Not really, because what you do in MT4 is not hedging but locking a position (as stated by Alain). So, if you want to hedge a position in MT4, you also need another pair (its usual call this pair hedging in the stock market) or some Forex future instrument (futures contract to exchange)

But in my opinion you are totally right when talking about the advantage of locking a position in MT4 regarding spread wasting, mainly if you are a scalper.

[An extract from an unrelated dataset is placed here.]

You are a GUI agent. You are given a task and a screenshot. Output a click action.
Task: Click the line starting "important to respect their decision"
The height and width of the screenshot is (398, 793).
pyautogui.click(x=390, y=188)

Anyway, the use of two accounts or similar names, as pointed out before, can replicate the same locking solution to MT5 (not so easy as MT4, but with the same results). 

 
Ubzen:

Well for that, I'm experimenting myself. I've done some testing with correlation type systems in the past. However, correlations do sometimes break. When this happens and you have positions opened you could have both Symbols losing. Synthetic hedges seems more of a mathematical solution to avoid breaking correlations.

However, the only good example I've seen for Synthetic-Hedges is Triangular-Arbitrage. If this kind of trading is realistic, I'm inclined to say Probably_Not like most things involving trading. If someone has real-trading experience with-it and wants to comment I'll be interested in hearing.

When reading this thread, I decided to revisit the topic of Triangular-Arbitrage. The two link's I've provided (so-far) helped me understand how the Locking is formed. Before then it sounded like a complex concept.

There are two things I'll like to point out. 1) I don't think any broker would allow you to scalp off them for an extended period of time. 2) A trader has to take exposure (at some point) otherwise he'll not profit. Therefore with option #1 being off the tables, I believe the best approach for this is creating a Pip/Point_Value which is lower than what your broker may offer trading the minimum lot. In otherwords its like trading with 0.001 lotsize where a broker offers minimum_lot of 0.01 for example.

Example: if you (0.01_Buy_EurJpy) && (0.01_Sell_EurUsd) && (0.01_Sell_UsdJpy). You do-not end up with a Locked position. Reason is because the Tick_Values are not_equal. There's a small amount of exposure going_to one of these symbol. In the end, it ends up being another money management technique. But small exposure is the whole point of diversification not locking cause there'll be nothing to lose or gain ... except maybe the spreads.

I hope this helps. 

Hi,
I am interested in trading this style on an MT4 platform 
 
angevoyageur:

Anyway, this is not real hedging, this is locking. You can hedge a trade on a currency with a trade on another currency.

If you want to do it on the same currency this is locking. There is some brokers who provide diferent symbols for the same currency, like EURUSD and EURUSD.m, try to find them.